(Data records)

*** Block opens ***

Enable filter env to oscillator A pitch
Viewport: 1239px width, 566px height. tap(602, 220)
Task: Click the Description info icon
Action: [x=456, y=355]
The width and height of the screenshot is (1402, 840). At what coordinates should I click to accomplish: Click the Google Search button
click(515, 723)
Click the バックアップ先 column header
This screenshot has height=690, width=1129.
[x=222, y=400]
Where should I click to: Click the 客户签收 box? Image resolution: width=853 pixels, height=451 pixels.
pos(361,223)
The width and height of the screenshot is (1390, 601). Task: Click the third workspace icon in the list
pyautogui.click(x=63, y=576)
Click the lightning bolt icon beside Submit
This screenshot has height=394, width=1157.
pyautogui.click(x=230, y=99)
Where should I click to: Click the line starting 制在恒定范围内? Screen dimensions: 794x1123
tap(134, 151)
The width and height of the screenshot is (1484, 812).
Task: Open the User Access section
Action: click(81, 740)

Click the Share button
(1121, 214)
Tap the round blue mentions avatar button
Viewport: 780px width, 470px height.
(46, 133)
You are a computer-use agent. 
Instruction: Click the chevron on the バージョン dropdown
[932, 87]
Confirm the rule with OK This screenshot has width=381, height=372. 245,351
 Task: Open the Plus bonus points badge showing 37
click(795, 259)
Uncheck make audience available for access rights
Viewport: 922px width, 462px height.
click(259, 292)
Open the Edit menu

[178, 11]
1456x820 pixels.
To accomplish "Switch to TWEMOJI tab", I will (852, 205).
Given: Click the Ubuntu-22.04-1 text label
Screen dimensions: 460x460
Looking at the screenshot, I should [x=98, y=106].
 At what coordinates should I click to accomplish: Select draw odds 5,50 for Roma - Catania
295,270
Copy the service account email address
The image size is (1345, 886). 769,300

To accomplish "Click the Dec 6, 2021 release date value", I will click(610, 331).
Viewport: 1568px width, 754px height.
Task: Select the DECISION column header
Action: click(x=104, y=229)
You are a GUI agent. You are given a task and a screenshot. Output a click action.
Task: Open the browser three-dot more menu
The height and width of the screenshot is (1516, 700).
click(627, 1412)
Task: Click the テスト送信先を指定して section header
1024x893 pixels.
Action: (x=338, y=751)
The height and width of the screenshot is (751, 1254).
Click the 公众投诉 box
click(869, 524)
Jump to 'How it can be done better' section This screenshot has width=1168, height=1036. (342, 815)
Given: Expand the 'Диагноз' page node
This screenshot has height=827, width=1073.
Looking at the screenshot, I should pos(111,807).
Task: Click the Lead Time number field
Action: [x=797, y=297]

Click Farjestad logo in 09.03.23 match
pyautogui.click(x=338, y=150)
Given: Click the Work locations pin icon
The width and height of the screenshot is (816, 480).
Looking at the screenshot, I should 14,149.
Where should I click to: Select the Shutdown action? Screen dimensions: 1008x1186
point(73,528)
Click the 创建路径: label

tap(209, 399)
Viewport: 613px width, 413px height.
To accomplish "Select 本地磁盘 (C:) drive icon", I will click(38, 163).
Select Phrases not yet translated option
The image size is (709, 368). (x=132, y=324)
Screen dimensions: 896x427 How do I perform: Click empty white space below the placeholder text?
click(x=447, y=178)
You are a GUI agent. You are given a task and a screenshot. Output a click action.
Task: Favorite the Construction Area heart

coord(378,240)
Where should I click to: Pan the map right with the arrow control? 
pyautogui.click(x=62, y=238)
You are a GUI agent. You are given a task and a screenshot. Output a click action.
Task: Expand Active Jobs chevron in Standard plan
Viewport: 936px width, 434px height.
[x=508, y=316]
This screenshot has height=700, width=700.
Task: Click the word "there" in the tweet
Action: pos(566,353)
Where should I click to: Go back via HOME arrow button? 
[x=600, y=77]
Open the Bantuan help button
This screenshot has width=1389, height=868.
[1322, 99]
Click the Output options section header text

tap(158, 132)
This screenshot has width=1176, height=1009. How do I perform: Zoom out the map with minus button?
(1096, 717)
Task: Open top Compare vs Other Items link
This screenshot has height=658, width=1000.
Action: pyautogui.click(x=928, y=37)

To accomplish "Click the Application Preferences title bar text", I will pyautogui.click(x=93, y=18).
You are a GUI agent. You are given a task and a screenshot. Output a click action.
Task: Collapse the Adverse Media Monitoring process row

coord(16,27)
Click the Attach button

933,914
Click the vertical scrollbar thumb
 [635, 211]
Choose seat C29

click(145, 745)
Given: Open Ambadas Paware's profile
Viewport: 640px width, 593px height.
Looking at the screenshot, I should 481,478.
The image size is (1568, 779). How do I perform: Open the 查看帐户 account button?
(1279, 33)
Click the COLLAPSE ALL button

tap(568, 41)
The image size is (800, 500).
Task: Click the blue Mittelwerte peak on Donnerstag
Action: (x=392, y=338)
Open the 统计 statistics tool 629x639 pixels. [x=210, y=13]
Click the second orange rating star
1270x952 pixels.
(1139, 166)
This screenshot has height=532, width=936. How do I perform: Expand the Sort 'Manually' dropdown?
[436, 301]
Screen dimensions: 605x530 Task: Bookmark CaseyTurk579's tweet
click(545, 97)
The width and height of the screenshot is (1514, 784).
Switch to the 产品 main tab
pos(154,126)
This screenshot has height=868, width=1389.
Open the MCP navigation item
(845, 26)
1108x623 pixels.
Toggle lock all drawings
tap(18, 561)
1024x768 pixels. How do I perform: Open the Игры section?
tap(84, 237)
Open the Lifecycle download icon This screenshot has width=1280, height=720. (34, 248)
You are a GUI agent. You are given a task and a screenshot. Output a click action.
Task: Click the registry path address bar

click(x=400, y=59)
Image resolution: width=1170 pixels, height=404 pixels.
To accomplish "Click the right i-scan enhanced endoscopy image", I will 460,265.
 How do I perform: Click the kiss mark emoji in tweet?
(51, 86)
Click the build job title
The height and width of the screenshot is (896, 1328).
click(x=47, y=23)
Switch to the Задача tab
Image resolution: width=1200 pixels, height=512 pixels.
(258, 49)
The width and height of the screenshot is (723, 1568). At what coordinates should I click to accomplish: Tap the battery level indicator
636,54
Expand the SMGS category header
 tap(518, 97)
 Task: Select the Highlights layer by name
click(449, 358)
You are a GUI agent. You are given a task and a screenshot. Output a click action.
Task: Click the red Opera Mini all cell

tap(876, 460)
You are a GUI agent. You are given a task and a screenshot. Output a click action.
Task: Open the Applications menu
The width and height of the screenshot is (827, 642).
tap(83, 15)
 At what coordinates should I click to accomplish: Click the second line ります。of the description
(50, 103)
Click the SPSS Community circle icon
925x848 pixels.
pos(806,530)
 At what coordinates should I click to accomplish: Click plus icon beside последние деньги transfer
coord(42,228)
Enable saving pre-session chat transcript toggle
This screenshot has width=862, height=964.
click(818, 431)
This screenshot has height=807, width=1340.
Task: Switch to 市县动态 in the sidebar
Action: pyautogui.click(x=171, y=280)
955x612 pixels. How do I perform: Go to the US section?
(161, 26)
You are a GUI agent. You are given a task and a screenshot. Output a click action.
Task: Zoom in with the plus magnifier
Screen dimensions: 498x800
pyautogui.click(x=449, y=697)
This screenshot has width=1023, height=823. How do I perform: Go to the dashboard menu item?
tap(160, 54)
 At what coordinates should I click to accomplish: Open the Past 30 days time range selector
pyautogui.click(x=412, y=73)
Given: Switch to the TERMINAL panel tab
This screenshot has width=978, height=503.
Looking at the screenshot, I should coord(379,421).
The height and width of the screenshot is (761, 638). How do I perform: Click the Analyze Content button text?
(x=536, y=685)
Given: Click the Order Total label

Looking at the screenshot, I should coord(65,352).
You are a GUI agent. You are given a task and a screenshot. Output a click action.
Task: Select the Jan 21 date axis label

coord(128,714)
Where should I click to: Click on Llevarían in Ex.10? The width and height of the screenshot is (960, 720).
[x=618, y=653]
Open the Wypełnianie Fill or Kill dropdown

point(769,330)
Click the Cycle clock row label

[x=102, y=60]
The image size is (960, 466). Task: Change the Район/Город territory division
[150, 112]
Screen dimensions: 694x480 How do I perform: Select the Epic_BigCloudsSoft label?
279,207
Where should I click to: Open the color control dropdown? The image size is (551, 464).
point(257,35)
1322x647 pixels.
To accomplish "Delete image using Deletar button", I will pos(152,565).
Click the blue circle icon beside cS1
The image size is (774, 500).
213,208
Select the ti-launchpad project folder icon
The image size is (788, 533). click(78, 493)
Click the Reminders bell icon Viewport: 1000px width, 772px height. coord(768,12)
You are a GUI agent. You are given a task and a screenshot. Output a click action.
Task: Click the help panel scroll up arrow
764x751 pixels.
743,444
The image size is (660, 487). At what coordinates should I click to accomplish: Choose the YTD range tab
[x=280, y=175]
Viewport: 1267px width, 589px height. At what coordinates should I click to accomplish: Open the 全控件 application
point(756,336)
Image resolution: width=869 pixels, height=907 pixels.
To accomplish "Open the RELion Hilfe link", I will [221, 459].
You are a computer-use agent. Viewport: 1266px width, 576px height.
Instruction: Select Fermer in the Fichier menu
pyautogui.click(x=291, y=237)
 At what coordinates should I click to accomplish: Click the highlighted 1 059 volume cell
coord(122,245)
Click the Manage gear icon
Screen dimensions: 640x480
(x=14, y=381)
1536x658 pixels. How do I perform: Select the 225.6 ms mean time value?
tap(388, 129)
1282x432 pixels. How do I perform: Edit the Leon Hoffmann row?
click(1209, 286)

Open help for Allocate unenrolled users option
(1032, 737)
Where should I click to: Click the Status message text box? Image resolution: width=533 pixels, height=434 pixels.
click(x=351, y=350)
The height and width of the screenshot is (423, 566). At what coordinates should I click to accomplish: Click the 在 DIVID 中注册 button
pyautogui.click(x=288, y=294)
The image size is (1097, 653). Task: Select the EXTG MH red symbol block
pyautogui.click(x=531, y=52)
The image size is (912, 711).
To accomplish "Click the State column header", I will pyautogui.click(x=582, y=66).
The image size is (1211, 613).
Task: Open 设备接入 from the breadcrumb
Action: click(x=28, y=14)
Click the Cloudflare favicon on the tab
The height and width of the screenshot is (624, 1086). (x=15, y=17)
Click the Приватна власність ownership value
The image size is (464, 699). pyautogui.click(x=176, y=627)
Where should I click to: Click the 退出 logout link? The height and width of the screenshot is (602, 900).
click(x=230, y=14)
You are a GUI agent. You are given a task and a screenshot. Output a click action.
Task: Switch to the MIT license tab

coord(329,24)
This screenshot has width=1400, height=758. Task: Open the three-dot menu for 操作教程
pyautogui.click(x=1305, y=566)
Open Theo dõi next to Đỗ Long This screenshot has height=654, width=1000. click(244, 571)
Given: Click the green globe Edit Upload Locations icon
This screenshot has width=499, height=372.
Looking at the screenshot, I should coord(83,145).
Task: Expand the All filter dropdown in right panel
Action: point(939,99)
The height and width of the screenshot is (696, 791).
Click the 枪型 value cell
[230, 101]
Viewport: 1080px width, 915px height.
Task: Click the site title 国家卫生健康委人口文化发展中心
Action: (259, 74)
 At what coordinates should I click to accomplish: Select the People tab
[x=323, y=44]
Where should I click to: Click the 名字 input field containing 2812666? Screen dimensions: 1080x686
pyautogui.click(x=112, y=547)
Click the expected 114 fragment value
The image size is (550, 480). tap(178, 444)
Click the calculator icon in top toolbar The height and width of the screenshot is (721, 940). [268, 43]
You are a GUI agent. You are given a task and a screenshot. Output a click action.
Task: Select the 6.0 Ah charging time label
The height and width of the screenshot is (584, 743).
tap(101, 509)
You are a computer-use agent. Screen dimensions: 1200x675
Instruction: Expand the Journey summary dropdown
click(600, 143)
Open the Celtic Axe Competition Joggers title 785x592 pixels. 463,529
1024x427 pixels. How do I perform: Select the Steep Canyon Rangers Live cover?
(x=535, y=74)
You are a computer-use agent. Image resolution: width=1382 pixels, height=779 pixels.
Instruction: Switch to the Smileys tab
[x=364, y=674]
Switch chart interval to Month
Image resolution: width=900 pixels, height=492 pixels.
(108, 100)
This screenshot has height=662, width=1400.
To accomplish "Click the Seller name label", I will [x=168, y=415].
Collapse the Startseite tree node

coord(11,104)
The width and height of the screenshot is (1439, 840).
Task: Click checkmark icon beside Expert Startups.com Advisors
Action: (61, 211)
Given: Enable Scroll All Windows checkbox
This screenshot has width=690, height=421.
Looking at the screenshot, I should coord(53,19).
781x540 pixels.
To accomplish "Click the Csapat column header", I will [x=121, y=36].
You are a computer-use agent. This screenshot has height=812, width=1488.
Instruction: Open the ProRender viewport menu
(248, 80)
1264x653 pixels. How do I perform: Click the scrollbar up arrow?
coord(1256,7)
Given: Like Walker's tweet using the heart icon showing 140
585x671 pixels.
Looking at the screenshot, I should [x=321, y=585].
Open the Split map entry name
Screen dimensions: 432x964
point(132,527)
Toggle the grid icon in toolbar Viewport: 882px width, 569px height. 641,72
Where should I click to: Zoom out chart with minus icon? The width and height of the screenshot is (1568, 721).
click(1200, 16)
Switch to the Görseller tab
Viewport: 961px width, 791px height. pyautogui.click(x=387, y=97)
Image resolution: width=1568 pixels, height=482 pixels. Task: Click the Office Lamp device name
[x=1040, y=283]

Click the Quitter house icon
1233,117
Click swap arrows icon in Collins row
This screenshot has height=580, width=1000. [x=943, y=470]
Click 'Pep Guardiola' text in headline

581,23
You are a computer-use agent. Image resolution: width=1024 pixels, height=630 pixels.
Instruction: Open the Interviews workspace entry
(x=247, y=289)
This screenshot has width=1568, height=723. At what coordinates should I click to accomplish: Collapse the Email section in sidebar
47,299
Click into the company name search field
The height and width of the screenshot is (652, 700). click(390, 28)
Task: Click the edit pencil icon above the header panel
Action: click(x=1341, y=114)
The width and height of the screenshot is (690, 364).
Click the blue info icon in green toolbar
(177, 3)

*** Block closes ***

▶ To do: Given the records above, return exactly the lines starting at the line containing "Where should I click to: Click the 客户签收" and ending at the line containing "Jump to 'How", including both.

▶ Expected output:
Where should I click to: Click the 客户签收 box? Image resolution: width=853 pixels, height=451 pixels.
pos(361,223)
The width and height of the screenshot is (1390, 601). Task: Click the third workspace icon in the list
pyautogui.click(x=63, y=576)
Click the lightning bolt icon beside Submit
This screenshot has height=394, width=1157.
pyautogui.click(x=230, y=99)
Where should I click to: Click the line starting 制在恒定范围内? Screen dimensions: 794x1123
tap(134, 151)
The width and height of the screenshot is (1484, 812).
Task: Open the User Access section
Action: click(81, 740)

Click the Share button
(1121, 214)
Tap the round blue mentions avatar button
Viewport: 780px width, 470px height.
(46, 133)
You are a computer-use agent. 
Instruction: Click the chevron on the バージョン dropdown
[932, 87]
Confirm the rule with OK This screenshot has width=381, height=372. 245,351
 Task: Open the Plus bonus points badge showing 37
click(795, 259)
Uncheck make audience available for access rights
Viewport: 922px width, 462px height.
click(259, 292)
Open the Edit menu

[178, 11]
1456x820 pixels.
To accomplish "Switch to TWEMOJI tab", I will (852, 205).
Given: Click the Ubuntu-22.04-1 text label
Screen dimensions: 460x460
Looking at the screenshot, I should [x=98, y=106].
 At what coordinates should I click to accomplish: Select draw odds 5,50 for Roma - Catania
295,270
Copy the service account email address
The image size is (1345, 886). 769,300

To accomplish "Click the Dec 6, 2021 release date value", I will click(610, 331).
Viewport: 1568px width, 754px height.
Task: Select the DECISION column header
Action: click(x=104, y=229)
You are a GUI agent. You are given a task and a screenshot. Output a click action.
Task: Open the browser three-dot more menu
The height and width of the screenshot is (1516, 700).
click(627, 1412)
Task: Click the テスト送信先を指定して section header
1024x893 pixels.
Action: (x=338, y=751)
The height and width of the screenshot is (751, 1254).
Click the 公众投诉 box
click(869, 524)
Jump to 'How it can be done better' section This screenshot has width=1168, height=1036. (342, 815)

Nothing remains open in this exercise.